Extrait choisi>
BACHIR  HADJ-ALI

"Des mots couleur de henné"...

 

Bachir Hadj Ali est né le 10 décembre 1920 à Alger. Homme politique connu (un des principaux dirigeants du Parti Communiste Algérien, condamné par le régime colonial, militant clandestin durant toute la guerre de libération, arrêté et torturé après le coup d'état militaire de 1965), Bachir Hadj Ali a également occupé une place importante en tant qu'homme de culture. D'abord par ses conférences et écrits sur la culture, notamment sur la poésie et la musique:

- Culture nationale et révolution (1963).

- Qu'est-ce qu'une musique nationale ? (1964).

- El Anka et la tradition "chaâbi" (1979).

- Le Mal de vivre et la volonté d'être dans la jeune poésie algérienne (1977).

- Problèmes culturels de notre temps (1981).

Il est également connu, même si c'est de façon plus tardive, pour sa poésie qui reste cependant assez peu diffusée même si des travaux universitaires lui ont été consacrés tant en France qu'en Algérie. [1]

Une poÉsie engagÉe

Si le premier recueil de poèmes, Chants pour le 11 décembre ("La Nouvelle Critique", Paris 1961 - Rééd. 1963) se voit essentiellement marqué par l' engagement de l' auteur, ces chants, nés de la lutte, foisonnent d'images pleines de tendresse d'où l' Histoire n'est jamais absente.

Dans une Qacida andalouse dédiée à Pablo Picasso pour ses 80 ans, l' auteur confond dans une même douleur la chute de l' Andalousie musulmane, les massacres de Guernica et la guerre d'Algérie:

Les raisins du Zejel sèchent sur les belvédères de Grenade    
L' acanthe des azuléjos verse sur le couchant des reflets amers            
A regret nous fuyons Malaga derrière la cavalerie du zagal      
Après un siège de cinq mois. Boabdil avait trahi.        
Alfarez des Brigades, Rabah Oussidhoum, rêvait       
Comme on va à la fontaine pour n'avoir jamais de rides           
Son coeur a éclaté sur le coeur de Madrid     
(...)

Consigne A> D'après le texte sur Bachir Hadj Ali, à qui la Qacida andalouse est-elle dédiée ?
Consigne B> Recopiez fidèlement le passage du texte sur Bachir Hadj Ali qui va de « Bachir Hadj Ali est » jusqu'à « poésie algérienne (1977). ».

Documents fournis>
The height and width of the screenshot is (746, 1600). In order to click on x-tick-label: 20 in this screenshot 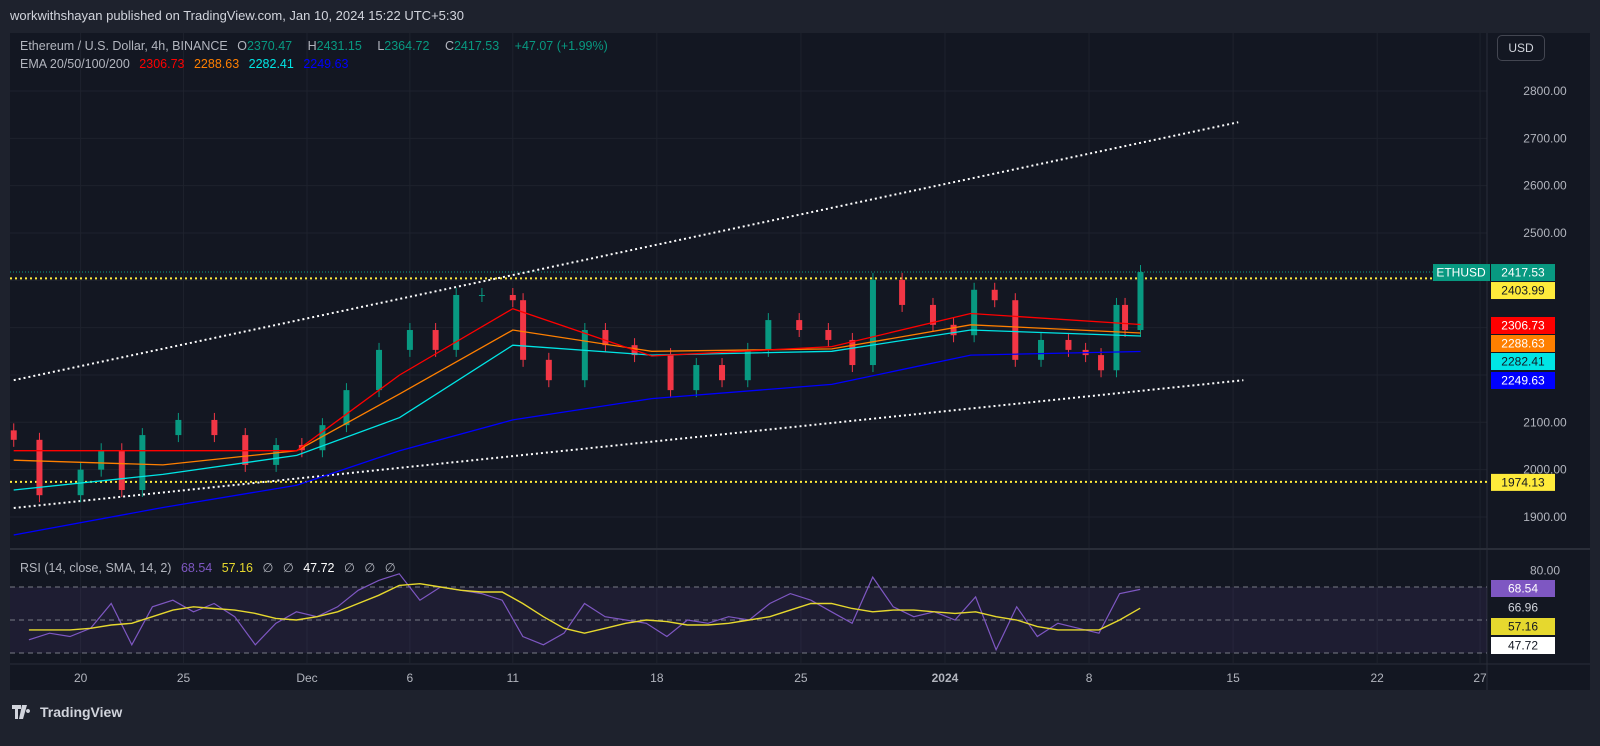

Réponse attendue A> À Pablo Picasso, pour ses 80 ans.

Réponse attendue B>
Bachir Hadj Ali est né le 10 décembre 1920 à Alger. Homme politique connu (un des principaux dirigeants du Parti Communiste Algérien, condamné par le régime colonial, militant clandestin durant toute la guerre de libération, arrêté et torturé après le coup d'état militaire de 1965), Bachir Hadj Ali a également occupé une place importante en tant qu'homme de culture. D'abord par ses conférences et écrits sur la culture, notamment sur la poésie et la musique:

- Culture nationale et révolution (1963).

- Qu'est-ce qu'une musique nationale ? (1964).

- El Anka et la tradition "chaâbi" (1979).

- Le Mal de vivre et la volonté d'être dans la jeune poésie algérienne (1977).